Views: 0 Author: Site Editor Publish Time: 2025-10-11 Origin: Site
In the field of infrastructure construction, rotary drilling rigs, as core equipment, account for 30%-40% of fuel consumption in construction costs. Improving fuel efficiency can not only reduce costs but also minimize equipment wear and extend service life. By combining the operating principles of the equipment with actual construction scenarios, optimization measures can be implemented from the following three aspects.
The health status of the equipment directly affects fuel consumption. Data shows that the fuel efficiency of rotary drilling rigs with improper maintenance can decrease by 15%-20%. First, it is necessary to regularly inspect the engine fuel system to ensure that the fuel injector atomization effect meets the standard — when the wear of the fuel injector exceeds 0.1mm, the fuel atomization is insufficient, leading to a decrease in combustion efficiency by 8%-12%, and timely replacement or calibration is required. Secondly, attention should be paid to the hydraulic system, where the viscosity of the hydraulic oil needs to match the construction environment temperature. For example, using 46# anti-wear hydraulic oil in low-temperature environments ranging from -10℃ to 5℃ can reduce the no-load loss of the hydraulic pump, lowering system energy consumption by 5%-8%; at the same time, the hydraulic oil tank filter element should be cleaned regularly to avoid pressure loss caused by impurity blockage, which would result in additional fuel consumption. In addition, the tire pressure/tension of the tires or tracks also need to be standardized. A 10% insufficient tire pressure will increase the driving resistance by 15%, indirectly leading to an increase in fuel consumption.

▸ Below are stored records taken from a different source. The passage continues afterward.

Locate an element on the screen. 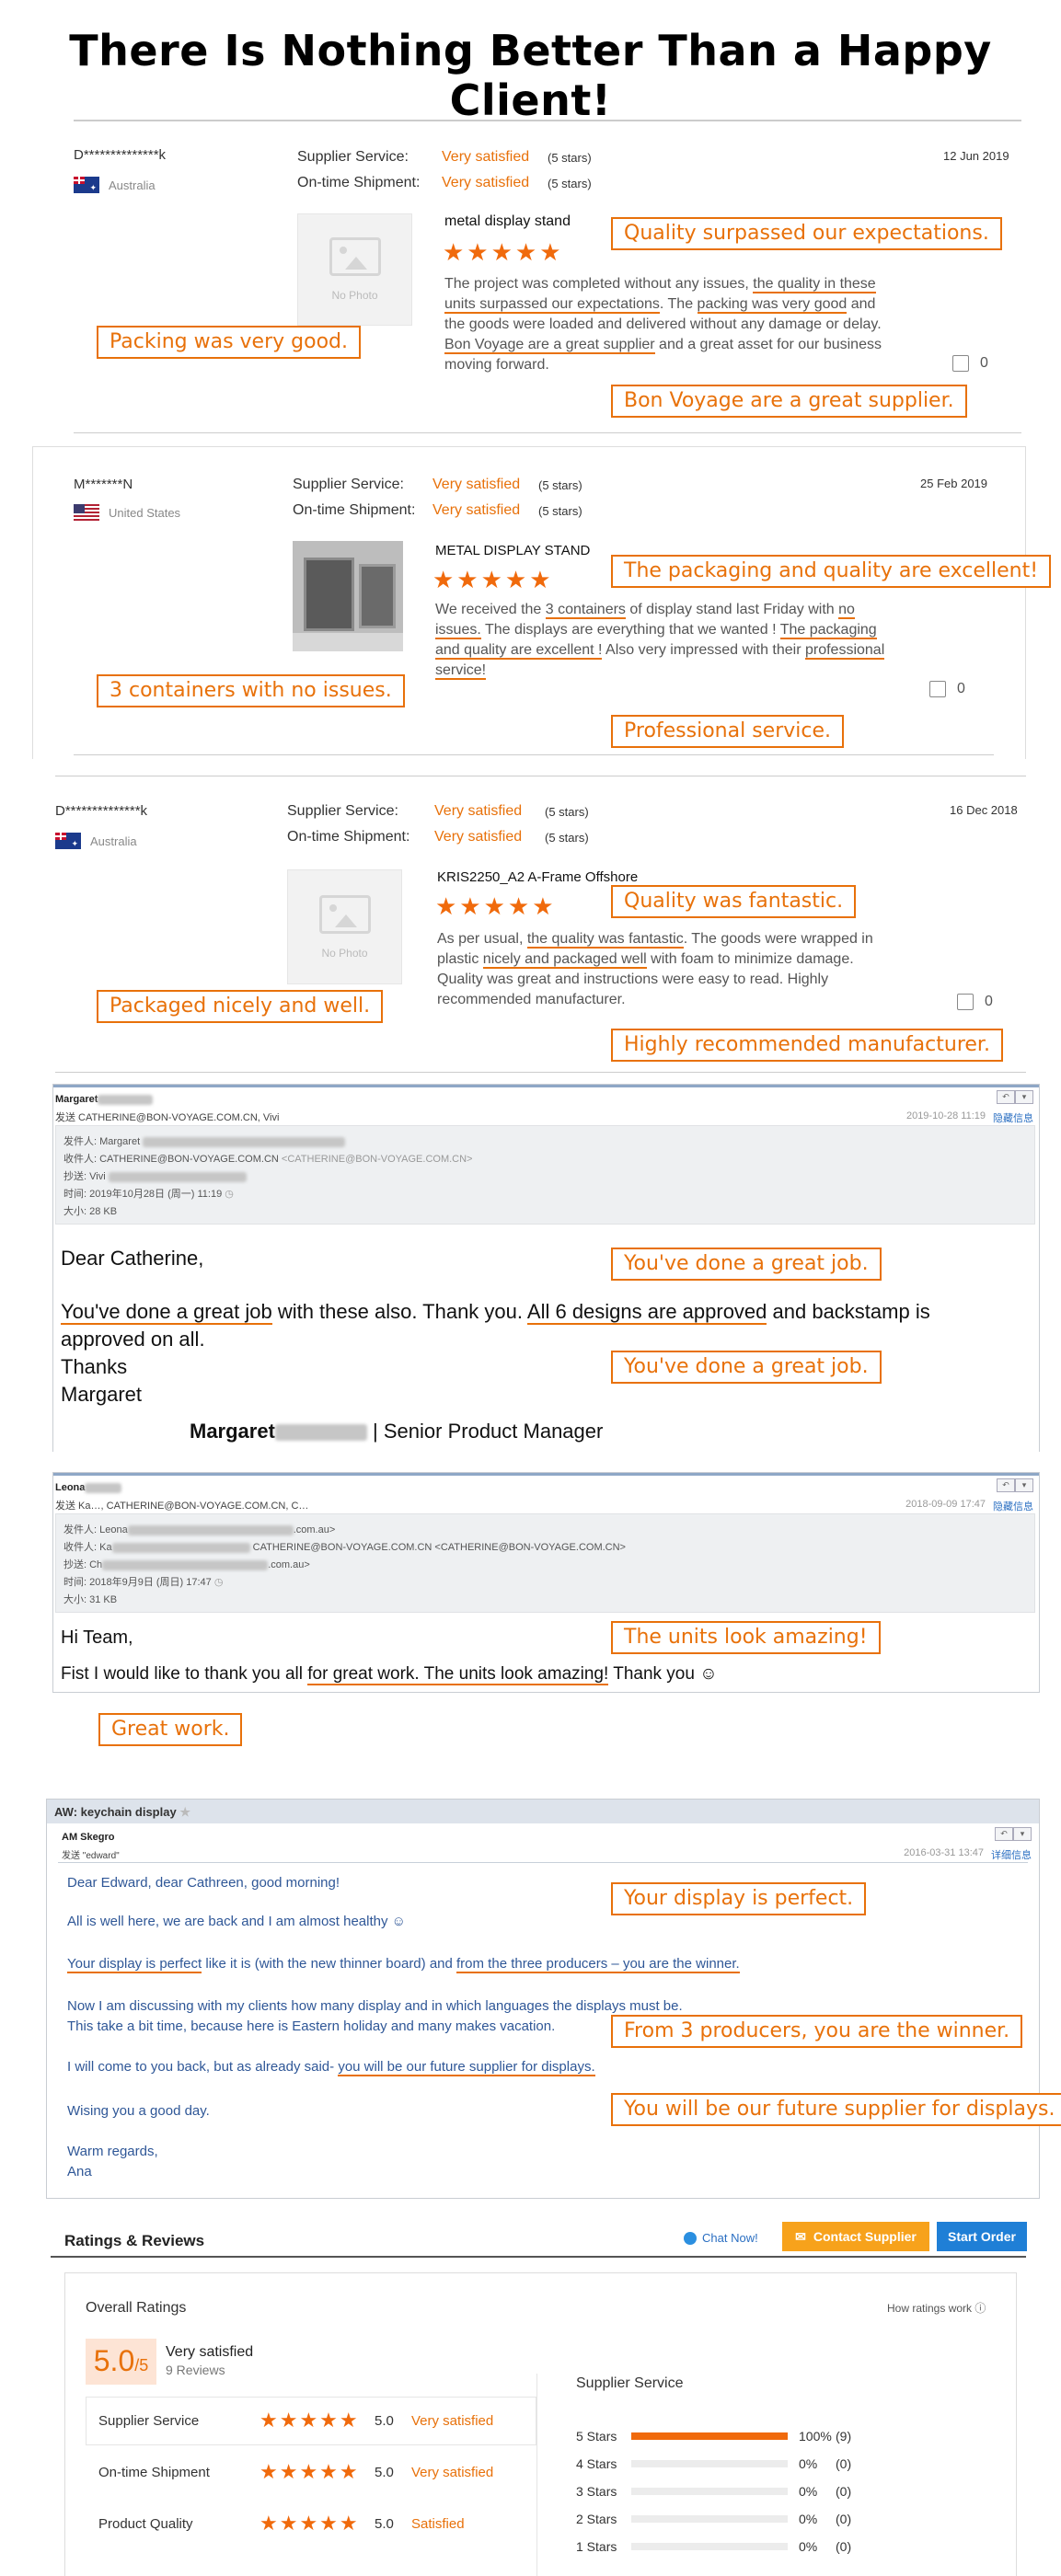 This screenshot has width=1061, height=2576. distribution-row: 5 Stars 100% (9) is located at coordinates (714, 2436).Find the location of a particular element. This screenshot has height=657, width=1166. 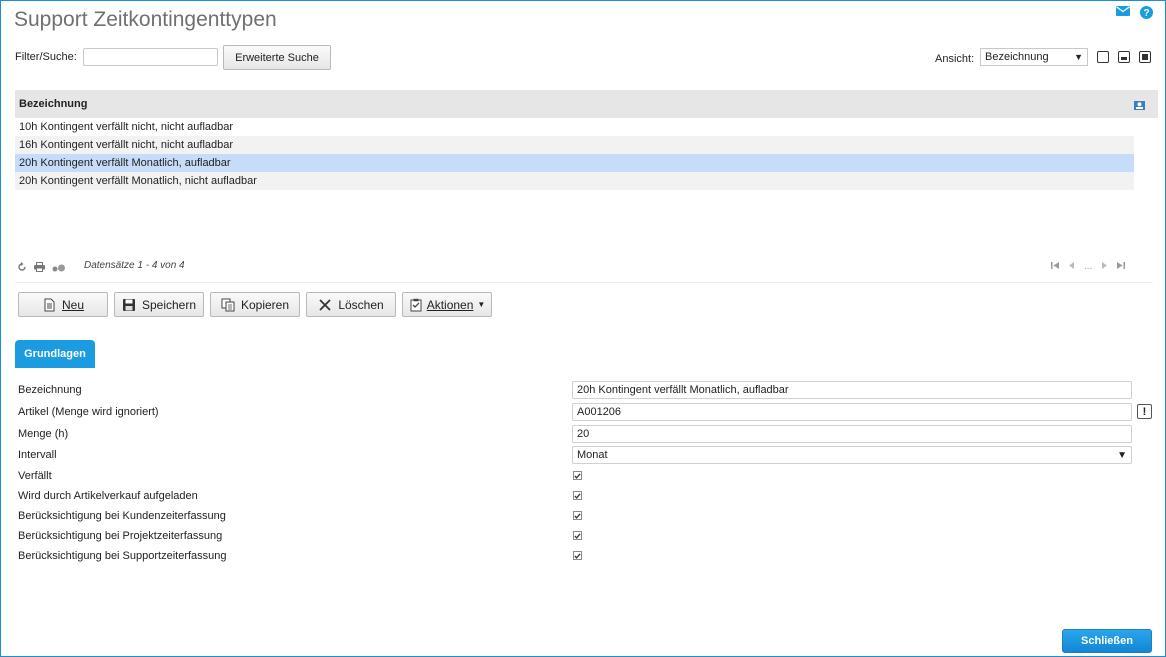

save-icon is located at coordinates (129, 305).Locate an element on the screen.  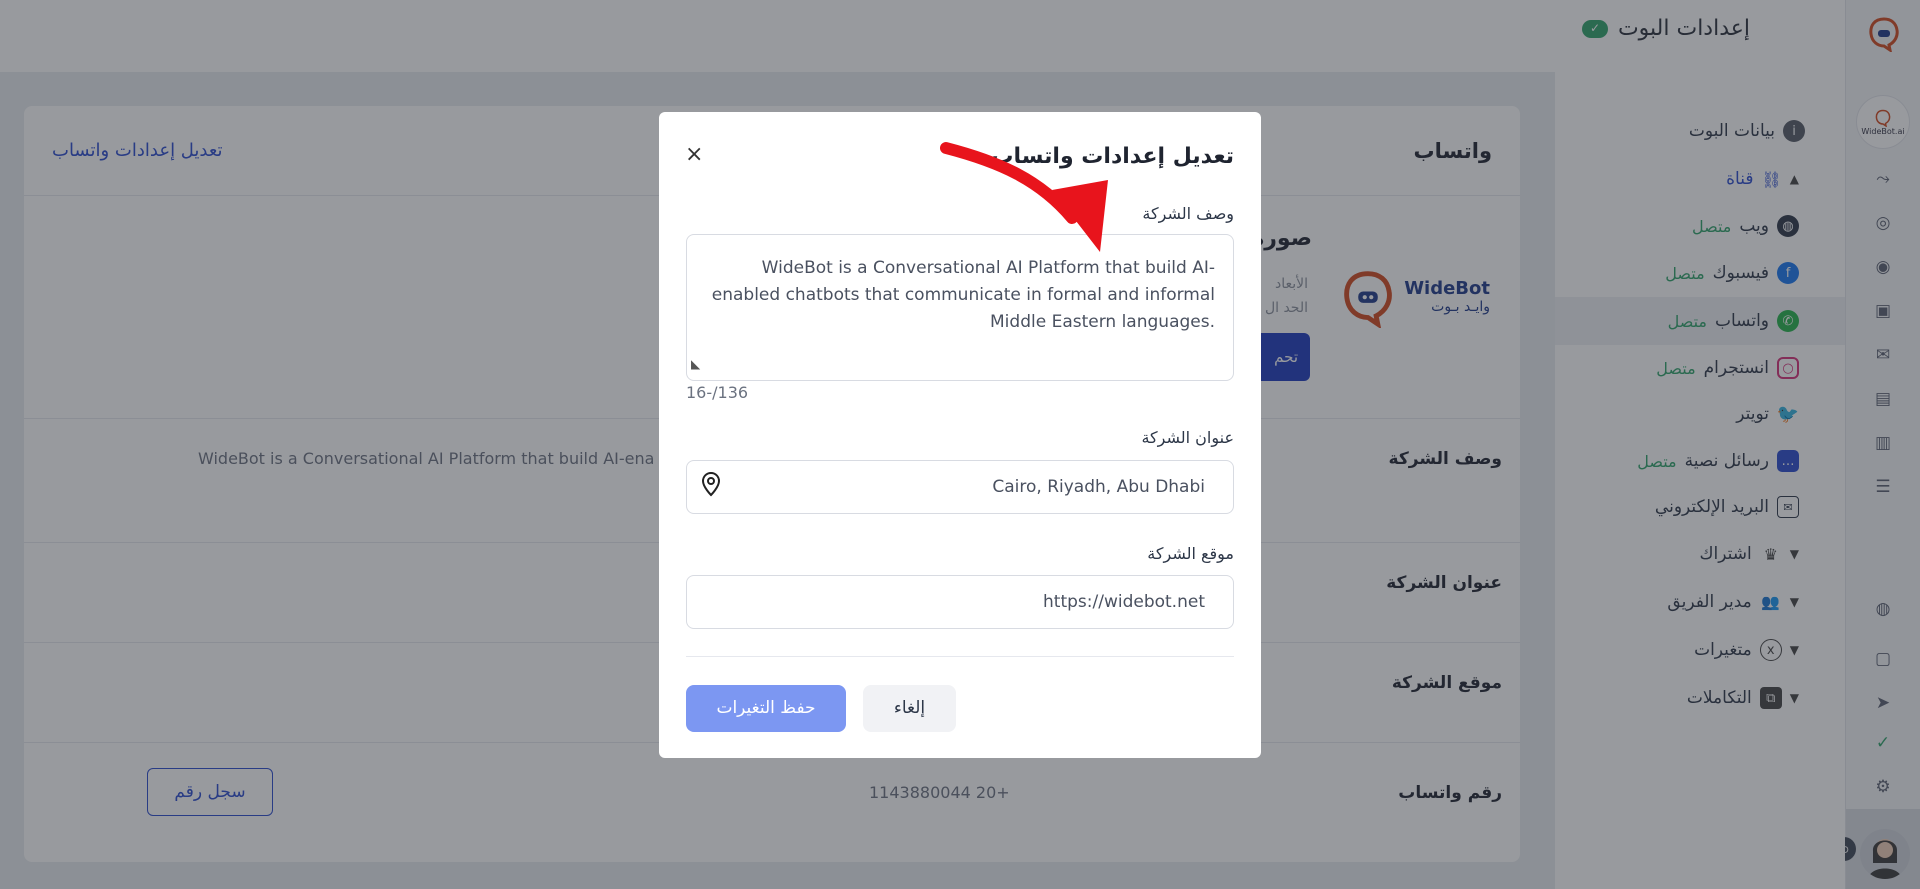
address-label: عنوان الشركة is located at coordinates (1188, 438).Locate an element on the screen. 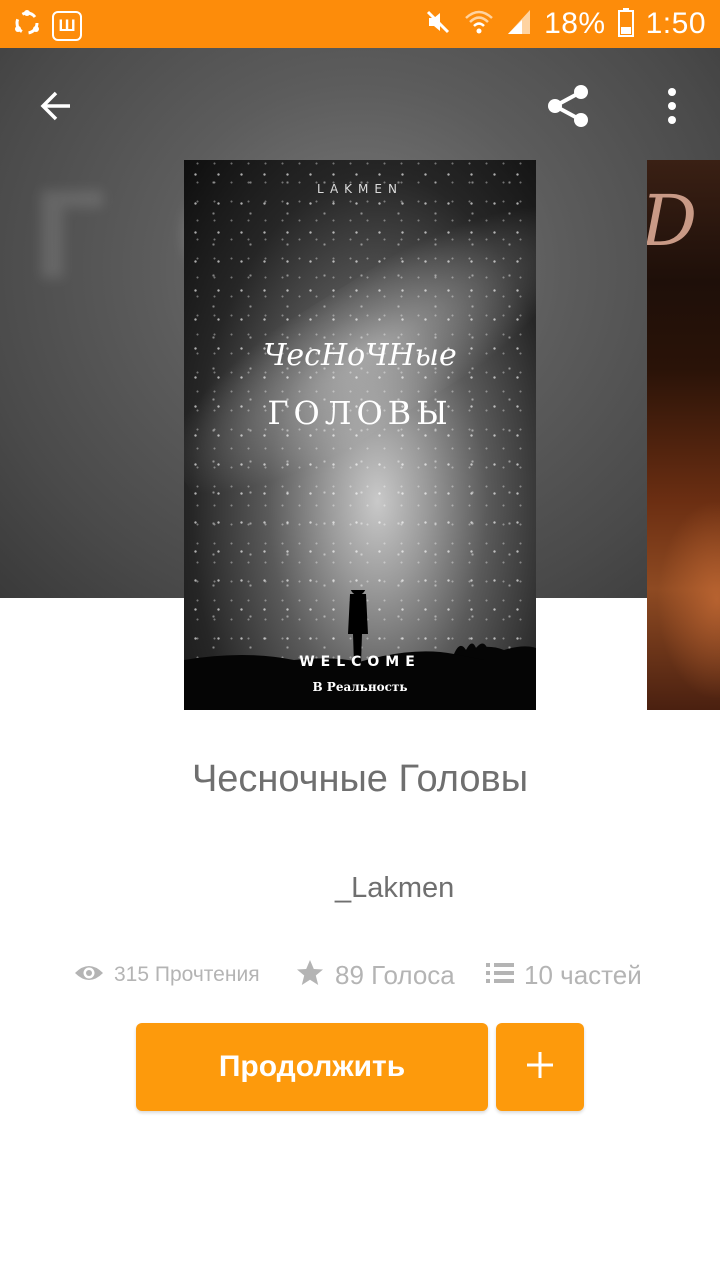 The width and height of the screenshot is (720, 1280). share-icon is located at coordinates (568, 108).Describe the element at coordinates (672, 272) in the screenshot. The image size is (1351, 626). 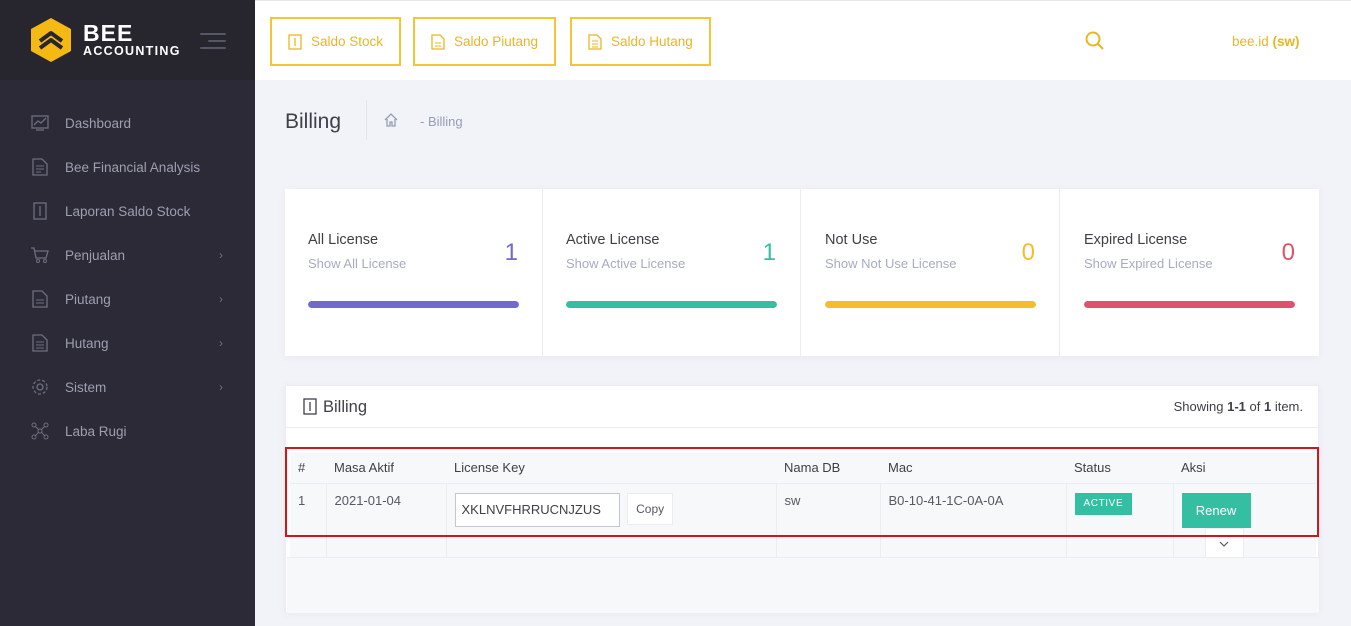
I see `stat-active-license: Active License Show Active License 1` at that location.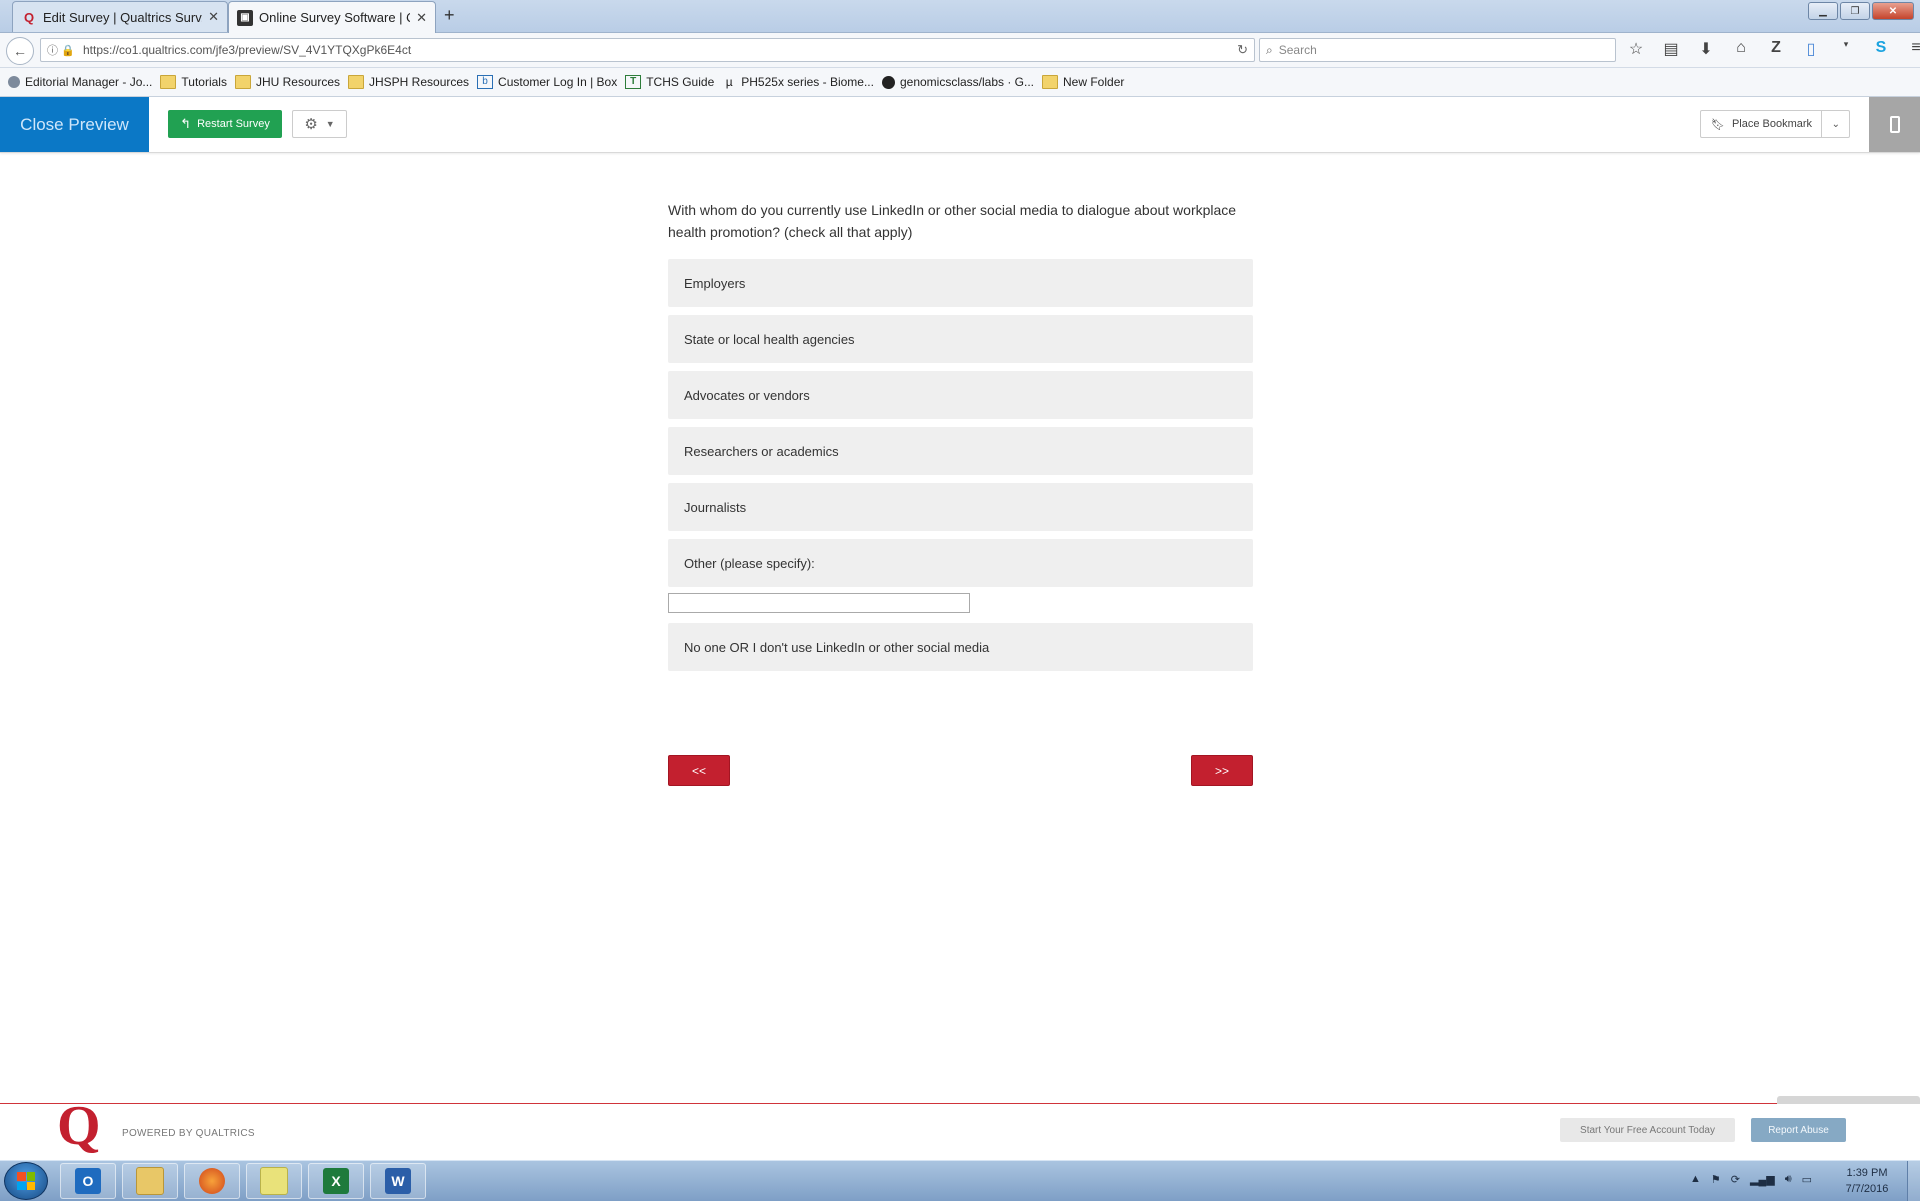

Operators' operating habits have a significant impact on fuel efficiency, and standardized operations can reduce fuel consumption by 10%-15%. During drilling operations, it is necessary to avoid instantaneous high-load operations such as 'flooring the throttle'. The engine speed should be controlled within the economical range — most rotary drilling rigs have an economical speed of 1800-2200r/min, where fuel combustion efficiency is highest. This range saves fuel by 12% compared to idle conditions (800-1000r/min) and 20% compared to high-speed conditions (over 2500r/min). At the same time, the lifting and lowering speed of the drill string should be reasonably controlled, and drilling parameters should be adjusted according to geological hardness: when working in clay layers, the drill string speed can be set to 25-30r/min, and the feed speed to 5-8cm/min, to avoid frequent start-up and shutdown of the equipment caused by mismatched parameters; while in gravel layers, the speed can be appropriately increased to 35-40r/min to reduce fuel waste caused by drill bit jamming. In addition, the engine should be turned off promptly during operation intervals. Data shows that the fuel consumed idling for 30 minutes is approximately equal to the fuel consumed during normal operation for 10 minutes. Turning off the engine during long stops (over 15 minutes) can effectively save fuel.
Scientific job planning can reduce equipment deadheading and waiting time, thereby indirectly improving fuel efficiency. Before construction, job areas should be divided in combination with geological survey reports, and drilling tasks of the same depth and diameter should be concentrated to avoid frequent adjustment of equipment positions —— data shows that reasonable planning of job routes can reduce 30% of deadheading distance, and saving 1 kilometer of deadheading can save 0.8-1.2 liters of fuel. At the same time, the required drilling tools and auxiliary materials for drilling should be prepared in advance to avoid equipment idling due to waiting for materials; in addition, equipment maintenance time can be reasonably arranged according to the construction progress to avoid sudden failures of equipment during high-load operations, thus reducing fuel waste and project delays caused by maintenance shutdowns.